The young people known as Dreamers will be able to apply for financial aid to Connecticut public colleges starting in January 2020. (ihsanadity/Pixabay)
The young people known as Dreamers will be able to apply for financial aid to Connecticut public colleges starting in January 2020. (ihsanadity/Pixabay)
April 27, 2018

HARTFORD, Conn. – "Dreamers" will soon be able to receive institutional financial aid to attend Connecticut's public colleges and universities. On Wednesday night, 13 Republicans joined 78 Democrats in the state House of Representatives to give final passage to the bill that will let undocumented immigrants who arrived as children to apply for the assistance.

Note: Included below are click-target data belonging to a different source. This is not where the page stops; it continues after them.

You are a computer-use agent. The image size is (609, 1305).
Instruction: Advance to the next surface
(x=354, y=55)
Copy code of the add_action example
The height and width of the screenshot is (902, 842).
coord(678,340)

The bill doesn't include access to federal Pell grants or state taxpayer-funded scholarships. But Carolina Bortolleto, co-founder of the group "Connecticut Students for a Dream," calls the bill an important advance for Dreamers' access to higher education.

"It won't cover the whole amount of tuition, but it will have a very big impact for students who previously were not eligible for any kind of aid,” says Bortolleto. “So, any small amount that they get will help them."

Gov. Dannel Malloy has said he will sign the bill into law.

Opponents have said allowing undocumented students to apply for the limited amount of aid could mean some citizens will be denied. Bortolleto counters that the aid available is funded by tuition revenue, and allowing Dreamers to get some financial aid will increase enrollment in the state schools.

"The students benefit, the schools benefit and the state benefits, because more students means more tuition revenue, means more institutional aid,” says Bortolleto. “So, I think this is a win-win-win situation for everyone."

The aid will be available to immigrants who arrived in the U.S. before age 17, have attended at least two years of high school in Connecticut and have no felony convictions.

Bortolleto notes that passage of the financial aid bill stands in sharp contrast to the anti-immigrant actions of some members of Congress and the Trump administration.

"I think our victory shows that Connecticut can do better,” says Bortolleto. “We can rise above the partisanship that we see in Washington, D.C., and do something to actually improve the lives of our communities here in the state."

Six other states already allow some undocumented students to access financial aid, and New Jersey will soon be providing such aid as well.